Abstract: In this paper, we propose an end to end solution for image matting i.e high-precision extraction of foreground objects from natural images. Image matting and background detection can be achieved easily through chroma keying in a studio setting when the background is either pure green or blue. Nonetheless, image matting in natural scenes with complex and uneven depth backgrounds remains a tedious task that requires human intervention. To achieve complete automatic foreground extraction in natural scenes, we propose a method that assimilates semantic segmentation and deep image matting processes into a single network to generate detailed semantic mattes for image composition task. The contribution of our proposed method is two-fold, firstly it can be interpreted as a fully automated semantic image matting method and secondly as a refinement of existing semantic segmentation models. We propose a novel model architecture as a combination of segmentation and matting that unifies the function of upsampling and downsampling operators with the notion of attention. As shown in our work, attention guided downsampling and upsampling can extract high-quality boundary details, unlike other normal downsampling and upsampling techniques. For achieving the same, we utilized an attention guided encoder-decoder framework which does unsupervised learning for generating an attention map adaptively from the data to serve and direct the upsampling and downsampling operators. We also construct a fashion e-commerce focused dataset with high-quality alpha mattes to facilitate the training and evaluation for image matting.

Citations (6)

View on Semantic Scholar

Summary

The paper demonstrates that integrating segmentation and an attention module effectively automates high-quality image matting.
It employs a dual-phase network with a DeepLabV3+ based trimap generator and a MobileNetV2 encoder-decoder, proving robust against complex transparency.
Experimental results indicate competitive performance over state-of-the-art methods using metrics like MSE, SAD, Conn, and Grad on an e-commerce dataset.
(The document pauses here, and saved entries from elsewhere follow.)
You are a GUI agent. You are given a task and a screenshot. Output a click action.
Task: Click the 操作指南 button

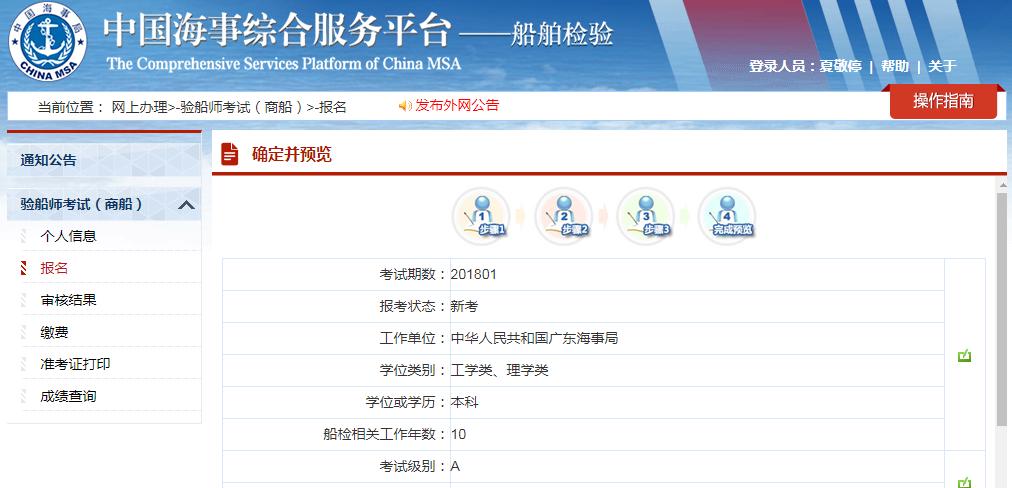click(943, 102)
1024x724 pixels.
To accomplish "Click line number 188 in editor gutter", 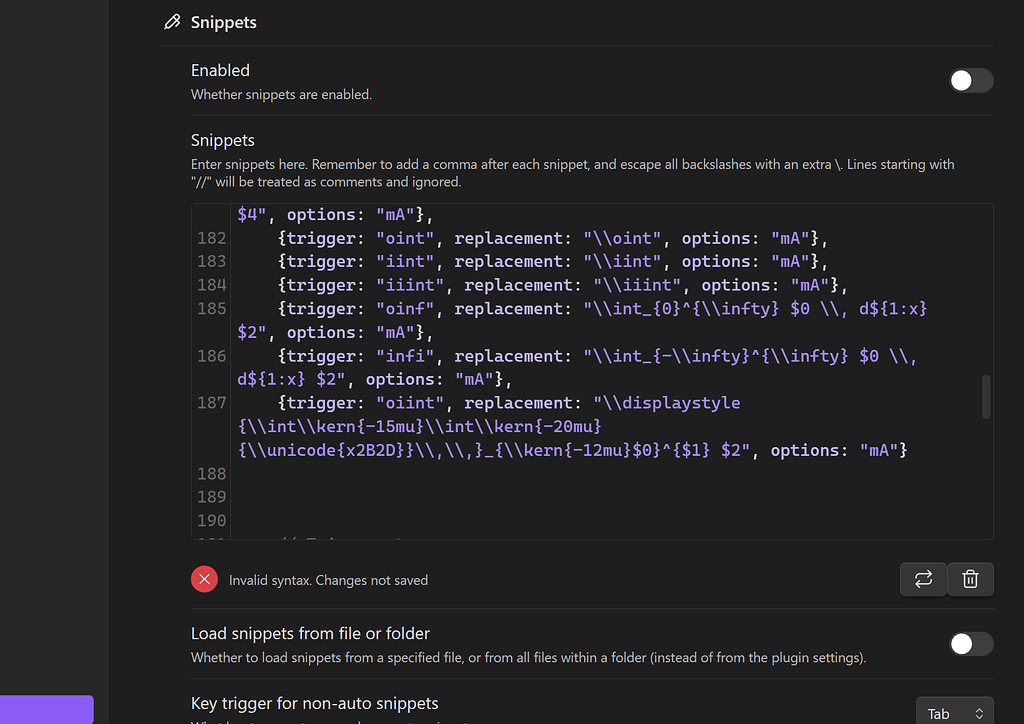I will (211, 473).
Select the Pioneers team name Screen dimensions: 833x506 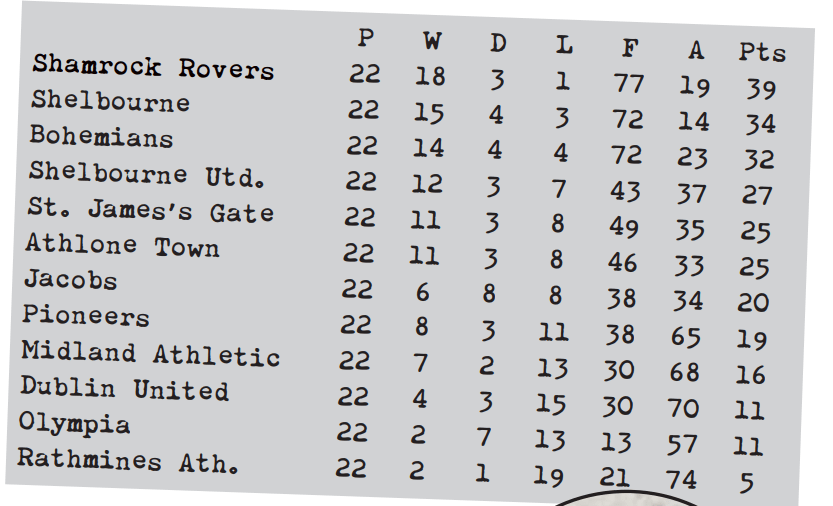86,317
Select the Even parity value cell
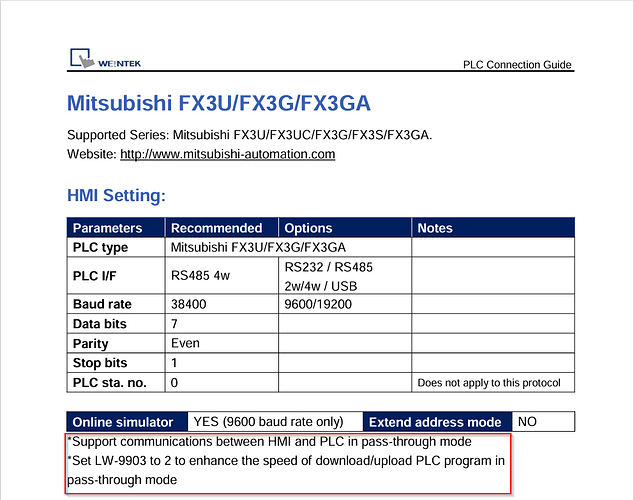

AlphaNet: An Attention Guided Deep Network for Automatic Image Matting

Introduction

The paper, "AlphaNet: An Attention Guided Deep Network for Automatic Image Matting," introduces AlphaNet, a deep network model that aims to automate the process of image matting without requiring human intervention. Image matting refers to the extraction of high-quality foreground objects from images, a crucial task in various applications like mixed reality and e-commerce. The proposed method integrates semantic segmentation with image matting into a unified network, facilitating the extraction of detailed semantic mattes, which are crucial for tasks like virtual try-ons in e-commerce platforms.

Model Architecture

AlphaNet consists of a segmentation-trimap prediction network and a matting network. The segmentation network is based on the DeepLabV3+ architecture, which has been extended with an erosion-dilation (ED) layer to generate coarse trimaps from binary masks, determining known and unknown pixel regions. The matting phase is an encoder-decoder structure employing a MobileNetV2 backbone and includes an attention module that guides the upsampling and downsampling operations.

Attention Module

The attention module employs feature maps from the encoder to generate attention maps that influence the spatial operations on the input data. This is crucial for capturing fine boundary details and ensuring high-quality matting outputs. The attention maps are produced by a fully convolutional neural network, applying several normalization layers to ensure robustness during spatial transformations. This module enables the network to handle complex transparency scenarios effectively.

Experimental Setup and Results

A new dataset focused on e-commerce was created for training and evaluating AlphaNet, consisting of images emphasizing human portraits and fashion accessories. The network was trained to predict alpha mattes, with evaluation metrics including Mean Squared Error (MSE), Sum of Absolute Differences (SAD), and perceptually motivated errors like Connectivity (Conn) and Gradient (Grad).

The results reveal that AlphaNet achieves competitive performance compared to state-of-the-art methods like Deep Image Matting (DIM) [Xu et al.], KNN matting, and others. When tested with and without human-provided trimaps, AlphaNet demonstrated its robustness and capability to automatically handle complex images with minimal degradation in matting quality.

Comparison with State-of-the-art Methods

AlphaNet's automatic capabilities were benchmarked against other interactive and automatic matting approaches. The integration of the attention module was found to significantly enhance the matting results, emphasizing the intricate structural details often lost in other methods. The paper showcases AlphaNet’s superiority in handling diverse matting challenges and highlights the advantages of the proposed homogeneous network that simplifies the training and eliminates the need for extensive manual input or additional ground truth data during inference.

Conclusion and Future Work

AlphaNet demonstrates that fully automated image matting with high fidelity is achievable by combining semantic segmentation and deep learning techniques. The deployment of an attention module proved pivotal in refining the model’s prediction capabilities, especially in scenarios involving complex boundaries and transparent regions. While the model performs exceptionally well in its targeted application context, future enhancements can include expanding the dataset to cover a broader range of transparency types and exploring additional architectural improvements to handle more diverse image content automatically.